Before joining EPRI, Mr. Yeager was director of energy research and development planning for the Environmental Protection Agency’s (EPA) Office of Research. Yeager served seven years, active duty in the U.S. Air Force and is a distinguished graduate of the Air Force Nuclear Research Officer’s Program. He received a bachelor’s degree from Kenyon College, completed post-graduate studies in chemistry and physics at Ohio State and the University of California, Davis, and completed post-graduate management programs at the Industrial College of the Armed Forces and the University of Pennsylvania Wharton School of Finance.
Robert Zavadil
Robert Zavadil is the Executive Vice-President and a co-founder of EnerNex. In that role, Mr. Zavadil is responsible for developing and overseeing the company’s power system engineering consulting business.

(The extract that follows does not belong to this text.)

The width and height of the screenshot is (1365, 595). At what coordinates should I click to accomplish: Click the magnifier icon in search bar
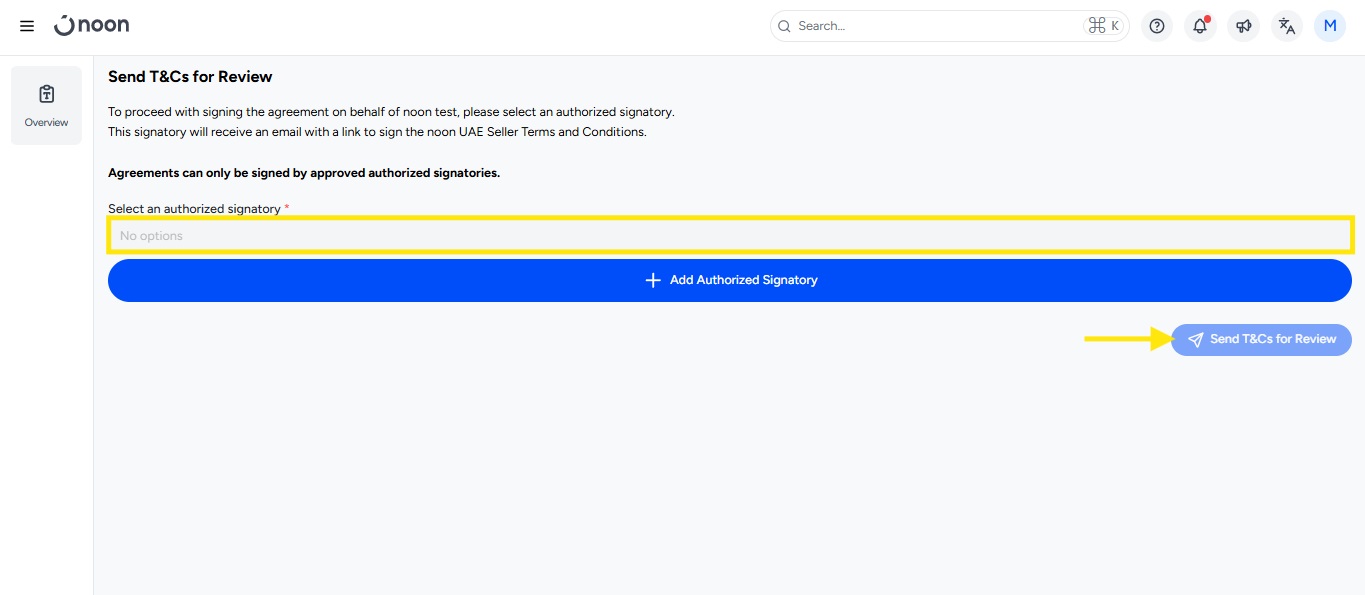coord(784,26)
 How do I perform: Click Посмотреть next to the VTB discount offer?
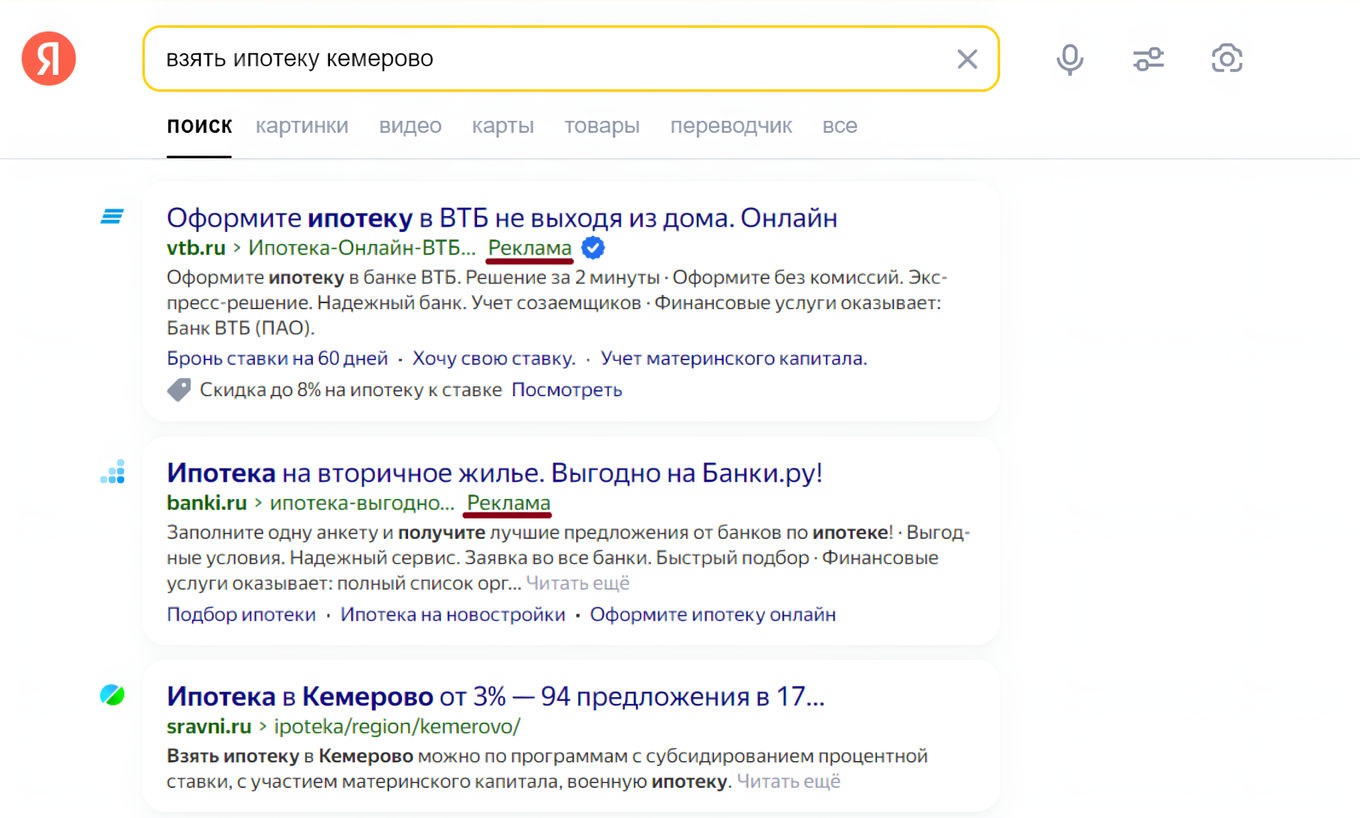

He has worked on electric power system issues for wind generation for over 20 years. Clients include wind turbine designers and manufacturers, project developers and operators, transmission service providers and ISOs, and research and development organizations including NREL and EPRI.
From 1989 to the summer of 2003, Mr. Zavadil served in various consulting and product development capacities for Electrotek Concepts and its parent company, WPT.
Mr. Zavadil began his career in the electric power industry in 1982 as a special studies engineer in the Transmission and Distribution Engineering Division of the Nebraska Public Power District. .
He is a member of the IEEE Power Engineering, Power Electronics, and Industrial Applications Societies, and serves as Secretary of the IEEE PES Wind Power Coordinating Committee.